Instead of a simple booth and product demos, they built what felt much more like a store – helped along in that the “store” was for a real retail banner, Montreal’s LXR & Co. The store was an effective way to show how interactive, one to one tech could be applied in the full context of a retail environment.
The nicely orchestrated demo for the luxury vintage handbag and accessories retailer, which is adding bricks and mortar to its online business, involved a native iOS app (Android coming) developed to that store, that listened for and worked with Estimote’s Bluetooth Low Energy beacons mounted in Armodilo enclosures at featured merchandise areas.
The iPad screens would recognize the handset owner from their having opted into a loyalty program built by Thirdshelf, and pop their images and preferences on a screen. So the shopping experience gets a lot more personalized, but at a one-to-one level on small screens. The loyalty part of the program was or will be mapped to POS data, so shoppers and sales associates have a grip on purchase history and style preferences.
A wrinkle I liked were iPad minis on lanyards that store staff could walk around with, that informed them who was in the store, and provided their background and loyalty status.

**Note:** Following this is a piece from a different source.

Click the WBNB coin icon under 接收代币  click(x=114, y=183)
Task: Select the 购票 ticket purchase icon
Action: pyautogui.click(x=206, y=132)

This was all demo stuff. The company has operating beta sites with some retailer,but nothing is rolled out yet. I saw some breathless tweets and written passages about this being the future of retail. I think that’s a reach, but in the right environment I could certainly see the application and appeal.
I’d LOVE to see a wireless retailers have something like this, so that when customers walked in there was ready information about their current plan, account status, renewal date, usage patterns and so on. It would speed up selections, activations and renewals.